OSS Functionality – Is Your Focus In Anonymous Places?

Yesterday’s article asked whether OSS tend to be anonymous and poorly designed and then compared how Jony Ive (who led the design of iPads, iPods, iPhones for Apple) might look at OSS design. Jony has described “going deep” – being big on focus, care and detail when designing products. The article looked at 8 care factors, some of which OSS vendors do very well and others, well, perhaps less so.

Today we’ll un-pack this in more detail, using a long-tail diagram to help articulate some of the thoughts. [Yes, I love to use long-tail diagrams to help prioritise many facets of OSS]

The diagram below comes from an actual client’s functionality usage profile.
Long tail of OSS

The x-axis shows a list of functionalities / use-cases. The y-axis shows the number of uses (it could equally represent usefulness or value or other scaling factor of your choice).

The colour coding is:

  • Green – This functionality exists in the product today
  • Red – This functionality doesn’t exist

The key questions to ask of this long-tail graph are:

  1. What functionality is most important? What functionality “moves the needle” for the customers? But perhaps more importantly, what functionality is NOT important
  2. What new functionality should be developed
  3. What old functionality should be re-developed

Let’s dive deeper.

#1 – What functionality is most important
In most cases, the big-impact demands on the left side of the graph are going to be important. They’re the things that customers need most and use most. These are the functions that were included in the MVP (minimum viable product) when it was first released. They’ve been around for years. All the competitors’ products also have these features because they’re so fundamental to customers. But, because they already exist, many vendors rarely come back to re-factor them.

There are other functions that are also important to customers, but might be used infrequently (eg data importers or bulk processing tools). These also “move the needle” for the customer.

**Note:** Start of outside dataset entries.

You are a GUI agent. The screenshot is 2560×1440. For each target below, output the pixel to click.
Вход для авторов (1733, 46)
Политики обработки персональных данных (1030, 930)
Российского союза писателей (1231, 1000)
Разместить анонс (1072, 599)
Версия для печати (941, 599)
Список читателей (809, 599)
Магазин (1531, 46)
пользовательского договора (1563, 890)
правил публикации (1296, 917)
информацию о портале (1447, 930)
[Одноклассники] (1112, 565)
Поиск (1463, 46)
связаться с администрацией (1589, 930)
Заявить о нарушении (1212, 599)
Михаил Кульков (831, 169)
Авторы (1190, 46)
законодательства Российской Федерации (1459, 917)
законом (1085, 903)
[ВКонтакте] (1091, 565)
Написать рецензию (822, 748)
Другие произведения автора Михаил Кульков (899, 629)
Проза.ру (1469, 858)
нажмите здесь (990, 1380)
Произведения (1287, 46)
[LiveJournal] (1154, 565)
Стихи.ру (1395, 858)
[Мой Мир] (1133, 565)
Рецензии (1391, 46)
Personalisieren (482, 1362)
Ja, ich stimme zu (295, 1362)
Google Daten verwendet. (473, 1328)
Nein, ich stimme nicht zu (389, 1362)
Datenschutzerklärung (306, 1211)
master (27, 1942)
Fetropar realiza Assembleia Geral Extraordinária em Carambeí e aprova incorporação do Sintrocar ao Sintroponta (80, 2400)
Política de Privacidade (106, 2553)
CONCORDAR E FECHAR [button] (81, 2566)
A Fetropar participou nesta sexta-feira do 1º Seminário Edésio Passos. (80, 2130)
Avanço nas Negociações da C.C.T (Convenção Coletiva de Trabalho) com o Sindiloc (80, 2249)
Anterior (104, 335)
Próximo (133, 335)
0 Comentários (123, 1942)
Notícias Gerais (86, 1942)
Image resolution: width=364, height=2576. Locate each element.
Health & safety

#2 – What functionality should be developed (and what should not)
What I find interesting is that many vendors just add more and more functionality out at the far right side of the graph, adding to the hundreds of existing functions. They can then market all those extra features, rightly saying that their competitors don’t have these abilities…. But functionality at the far right rarely moves the needle, as described in more detail in this earlier post!

Figuring out what should be green (included) and what should be red (excluded) on this graph appears to be something Apple has done quite well with its products. OSS vendors… perhaps less so!! By the way, the less green, the less complexity (for users, developers, testers, integrators, etc), which is always an important factor for OSS implementations.

Yesterday’s post mentioned eight “care factors” to evaluate your OSS products / implementations by. But filtering out the right side of the long-tail (ie marking up more red boxes) might also help to articulate an important “don’t care factor.”

#3 – What functionality should be re-developed
Now this, for me, is the important question to ask. If the green boxes are most important, especially the ones at the far left of the graph, should these also be the ones that we keep coming back to, looking to improve them? Where usability, reliability, efficiency, de-cluttering, etc are most important?

I suspect that Apple develop hundreds of prototypes that focus on and care about the left side of the graph in incredible detail, whilst looking to reduce the green bars in the right side of the graph. My guess is that subsequent updates to their products also seek improvements to the left side…. whilst also adding some new features, turning some of the red boxes green, but rarely all the way out to the right edge of the graph. 

Summary Questions

If you are in any way responsible for OSS product development, where is your “heat map” of attention on this long tail? Trending towards the left, middle or right?

But, another question vexes me. Do current functionality-based selection / procurement practices in OSS perpetuate the need to tick hundreds of boxes (ie the right side of the long tail), even though many of those functions don’t have a material impact? There’s a reason I’ve moved to a more “prioritised” approach to vendor selection in recent years, but I suspect the functionality check-boxes of the past are still a driving force for many.